-- start of SUPPLIED PASSAGE --

Irving Trust Co. v. Kaminsky, 19 F. Supp. 816 (S.D.N.Y. 1937)

U.S. District Court for the Southern District of New York - 19 F. Supp. 816 (S.D.N.Y. 1937)
May 7, 1937

19 F. Supp. 816 (1937)

IRVING TRUST CO.
v.
KAMINSKY et al.

District Court, S. D. New York.

May 7, 1937.

*817 Charles Seligson, of New York City, for plaintiff.

Moses & Singer, of New York City (Henry B. Singer, Sam L. Cohen and Henry Schneider, all of New York City, of counsel), for defendant Public Nat. Bank & Trust Co. of New York.

PATTERSON, District Judge.

The motion is by the defendant Public National Bank & Trust Company to dismiss the bill so far as the cause of action against it is concerned.

-- end of SUPPLIED PASSAGE --
-- start of RECORD EXTRACTS --

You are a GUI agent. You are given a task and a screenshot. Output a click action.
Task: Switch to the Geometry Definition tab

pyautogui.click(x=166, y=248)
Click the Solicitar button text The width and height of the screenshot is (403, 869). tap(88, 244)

-- end of RECORD EXTRACTS --
-- start of RECORD EXTRACTS --

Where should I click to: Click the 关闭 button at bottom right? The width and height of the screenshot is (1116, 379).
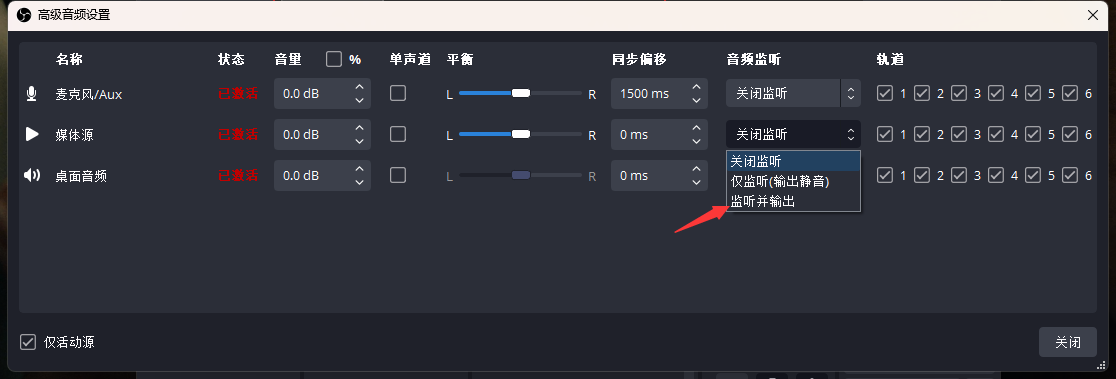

-- end of RECORD EXTRACTS --

TASKS TO PERFORM
A: In the Irving Trust opinion, what does the motion by the defendant Public National Bank & Trust Company seek?
B: Repeat everything in the Irving Trust opinion from "Irving Trust Co. v." down to "D. New York.".

SOLUTIONS TO THE PROBLEMS
A: It seeks to dismiss the bill so far as the cause of action against that defendant is concerned.

B:
Irving Trust Co. v. Kaminsky, 19 F. Supp. 816 (S.D.N.Y. 1937)

U.S. District Court for the Southern District of New York - 19 F. Supp. 816 (S.D.N.Y. 1937)
May 7, 1937

19 F. Supp. 816 (1937)

IRVING TRUST CO.
v.
KAMINSKY et al.

District Court, S. D. New York.